Tasks and exercises
[1] Please swap "piglets" for "pigs" in the perinatal brain injury text, reproducing it from the words "Transcranial sensing of" and stopping after "1 Oct. 2018.".
[2] In the perinatal brain injury text, what false-positive rate does electronic fetal heart monitoring have for predicting childhood neurologic injury?

Source text
%%
Transcranial sensing of cerebral physiology to prevent perinatal hypoxic-ischemic encephalopathy & stroke

  • J. Kang, R. C. Kohler, S. Adams, E. M. Graham, and E. M. Boctor, “Light-emitting diode-based transcranial photoacoustic measurement of sagittal sinus oxyhemoglobin saturation in hypoxic neonatal piglets,” bioRxiv 262451, 24 Aug. 2020
  • J. Kang, E. M. Boctor, S. Adams, E. Kulikowicz, H. K. Zhang, R. C Koehler, E. M Graham “Validation of noninvasive photoacoustic measurements of sagittal sinus oxyhemoglobin saturation in hypoxic neonatal piglets,” Journal of Applied Physiology 125(4), 983-989, 1 Oct. 2018.

Brain injury in the perinatal period, including hypoxic-ischemic encephalopathy (HIE) and stroke, produces devastating life-long disabilities of enormous cost to society and to the families of these children. Of the 4 million births yearly in the U.S., the incidence of HIE is 1-3 per 1000 term infants. 15 % of cerebral palsy is associated with intrapartum hypoxia-ischemia. In preterm infants, cerebral palsy affects 6-9 % of babies born at < 32 weeks and as many as 28 % of babies born at < 26 weeks. With 10 % of babies born preterm this means that every year there are over 10,000 children born with cerebral palsy that is likely linked with intrapartum hypoxia-ischemia. Unfortunately, current technology is limited in terms of fetal brain monitoring during labor, which makes it very challenging to identify whether a baby has suffered brain injury in the perinatal period. Electronic fetal heart monitoring (EFHM) has been a standard modality for intrapartum fetal monitoring since 1970 and is used in >85% of all laboring patients, but it is a nonspecific method with a 99.8-% false-positive rate for predicting childhood neurologic injury. Although the cesarean rate has increased from 5% to >30% as a result of the use of EFHM, the incidence of cerebral palsy in term babies has remained unchanged.
%%
Extracted data
%%
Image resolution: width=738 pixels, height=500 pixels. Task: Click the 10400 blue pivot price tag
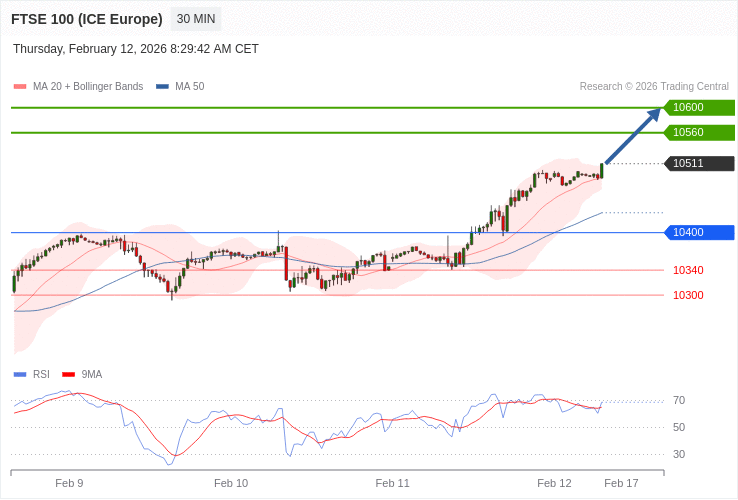[699, 233]
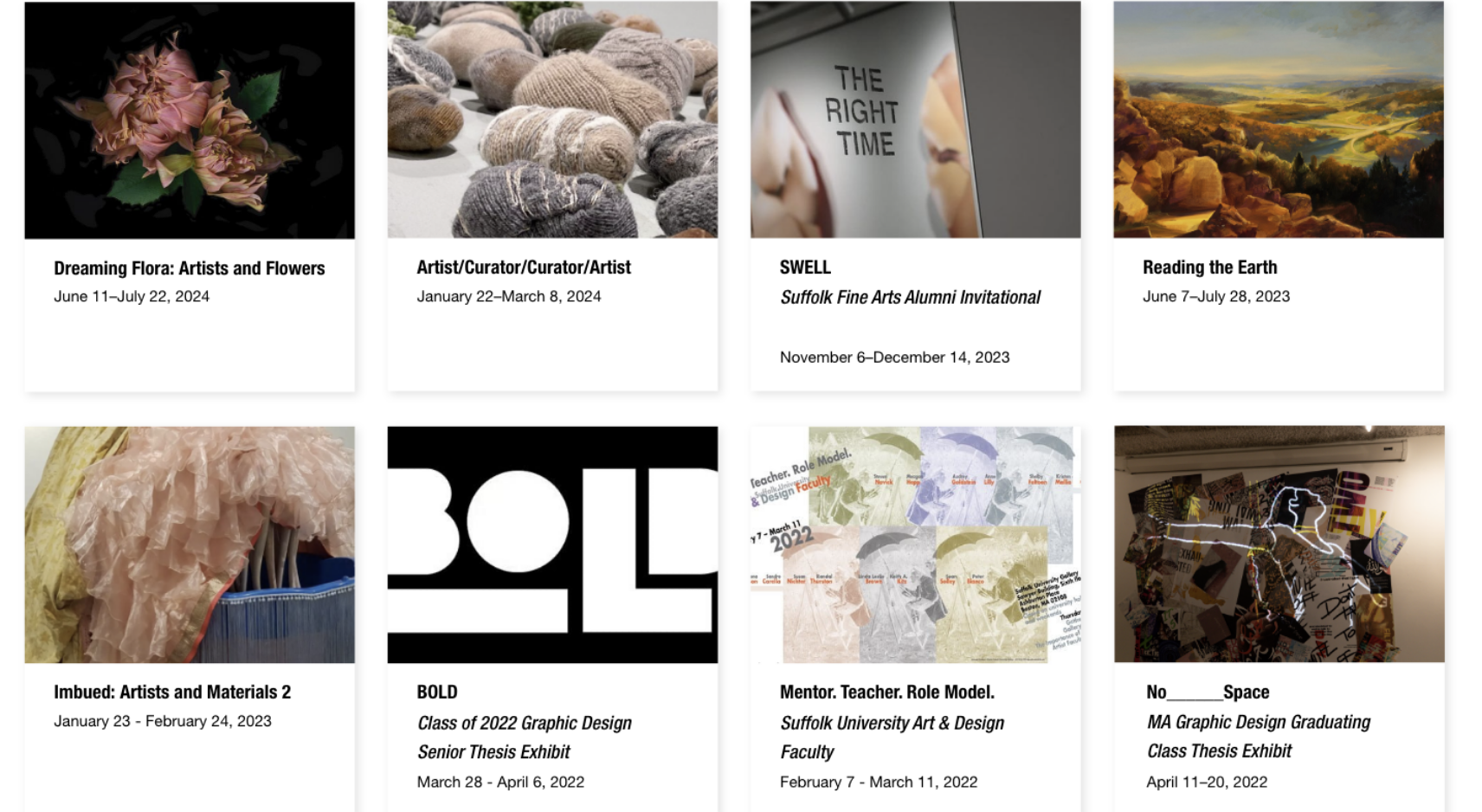Image resolution: width=1482 pixels, height=812 pixels.
Task: Click the knitted stones exhibit image
Action: 552,119
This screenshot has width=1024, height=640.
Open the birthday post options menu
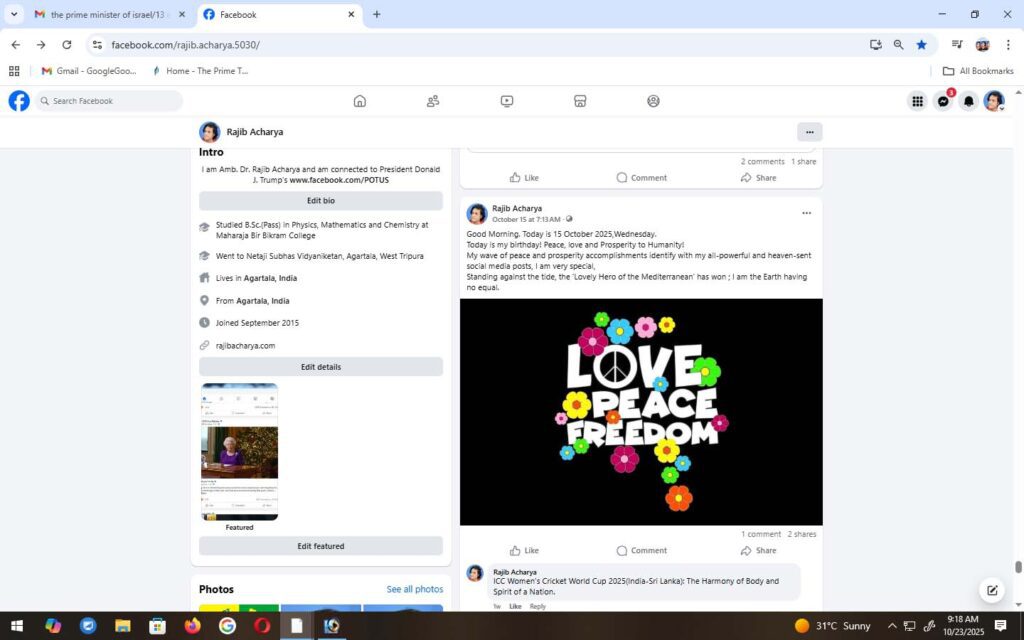coord(806,213)
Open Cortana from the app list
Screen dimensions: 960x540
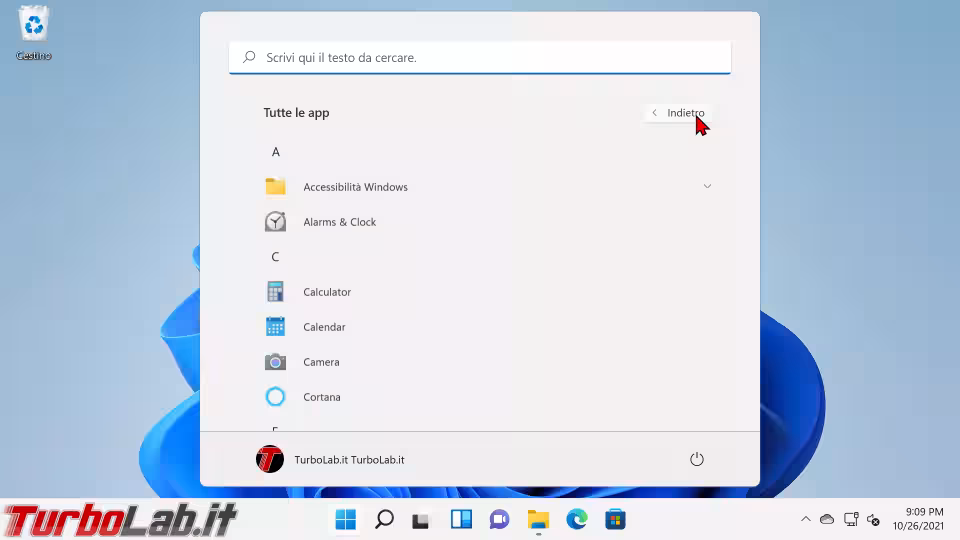[321, 397]
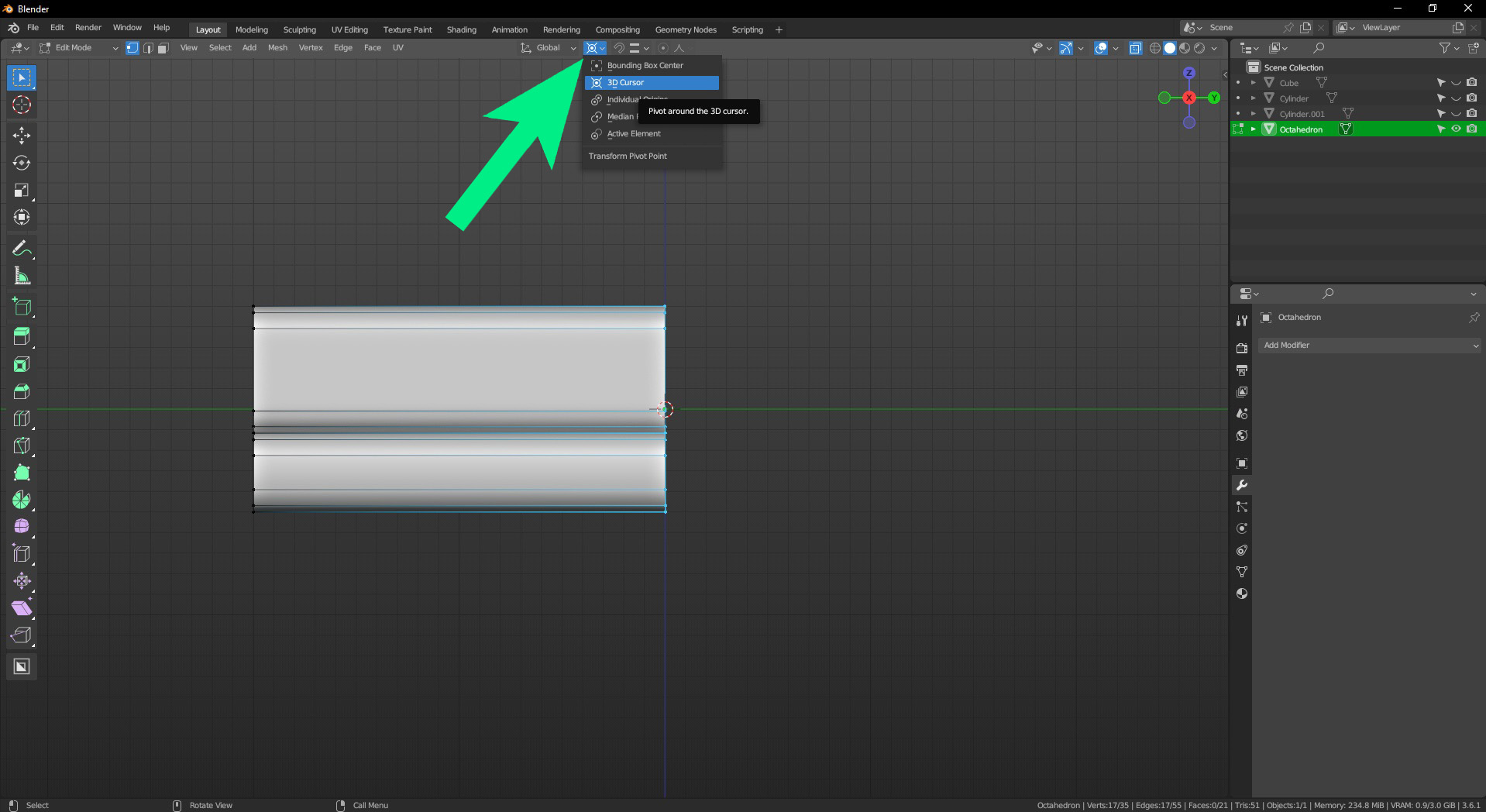
Task: Open the Edit Mode selector dropdown
Action: coord(79,48)
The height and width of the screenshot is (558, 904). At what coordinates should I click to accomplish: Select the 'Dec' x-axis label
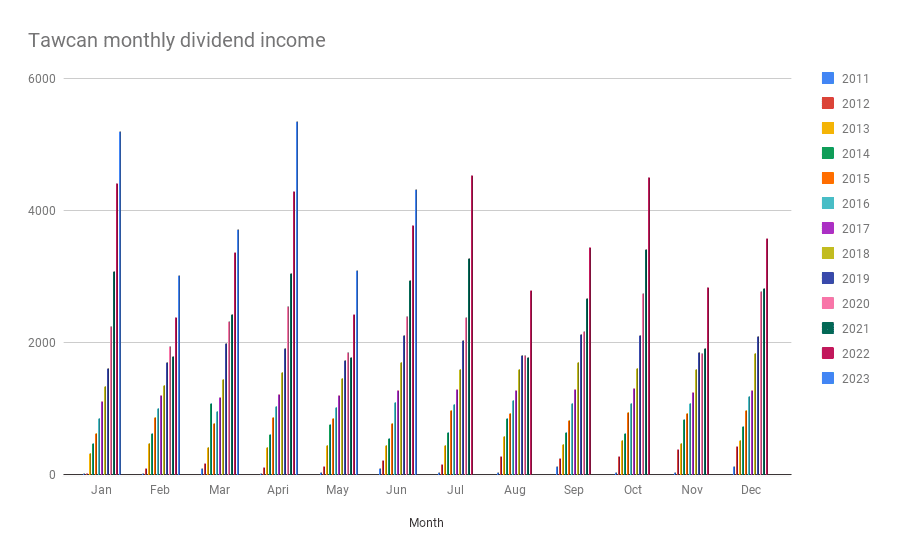[751, 490]
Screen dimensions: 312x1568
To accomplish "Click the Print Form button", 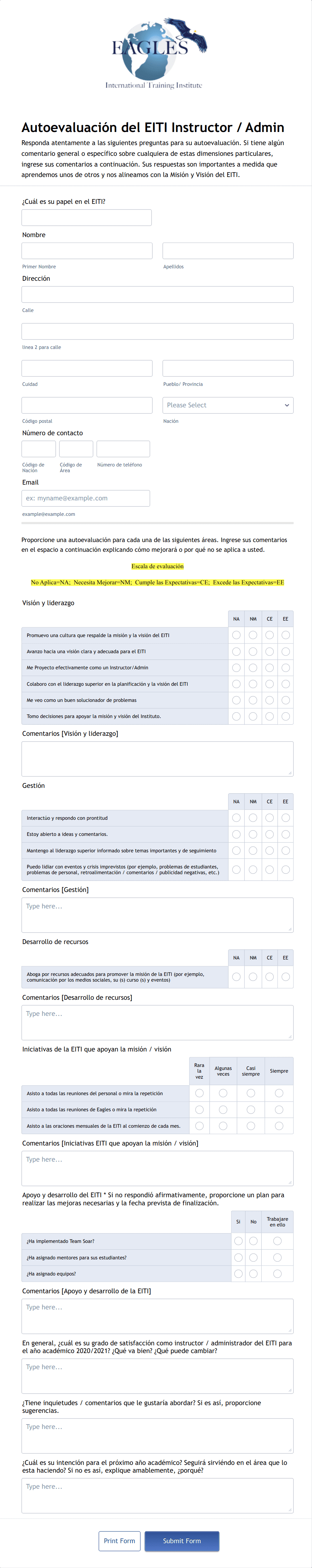I will click(x=119, y=1540).
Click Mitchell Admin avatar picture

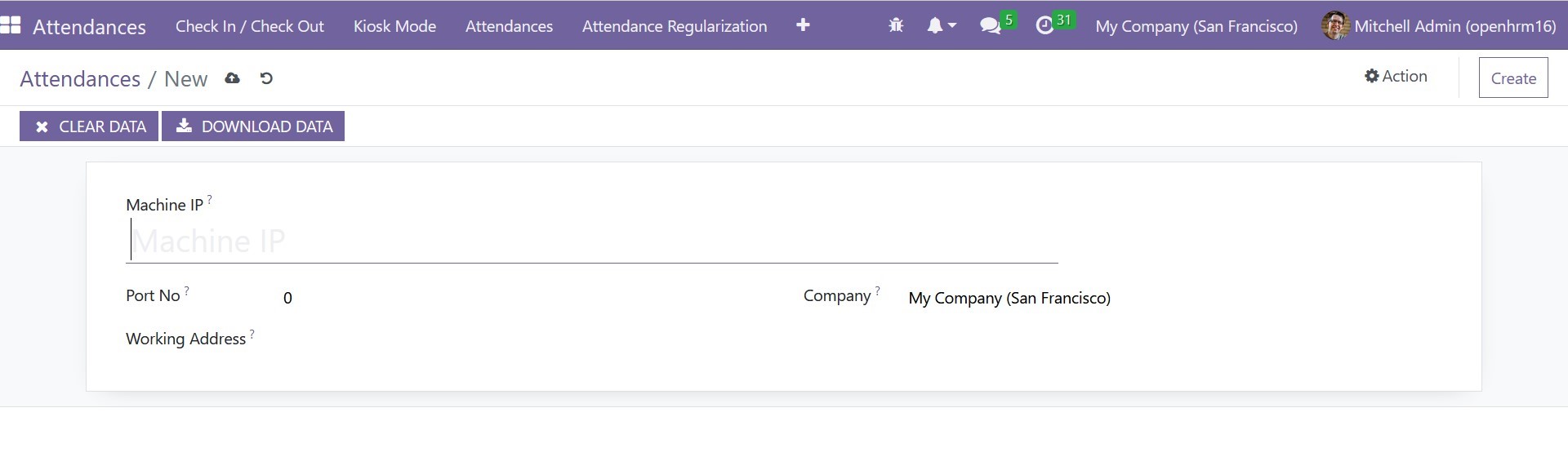tap(1334, 26)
%%
Answers below
[1]
Transcranial sensing of cerebral physiology to prevent perinatal hypoxic-ischemic encephalopathy & stroke

  • J. Kang, R. C. Kohler, S. Adams, E. M. Graham, and E. M. Boctor, “Light-emitting diode-based transcranial photoacoustic measurement of sagittal sinus oxyhemoglobin saturation in hypoxic neonatal pigs,” bioRxiv 262451, 24 Aug. 2020
  • J. Kang, E. M. Boctor, S. Adams, E. Kulikowicz, H. K. Zhang, R. C Koehler, E. M Graham “Validation of noninvasive photoacoustic measurements of sagittal sinus oxyhemoglobin saturation in hypoxic neonatal pigs,” Journal of Applied Physiology 125(4), 983-989, 1 Oct. 2018.

[2] 99.8 percent.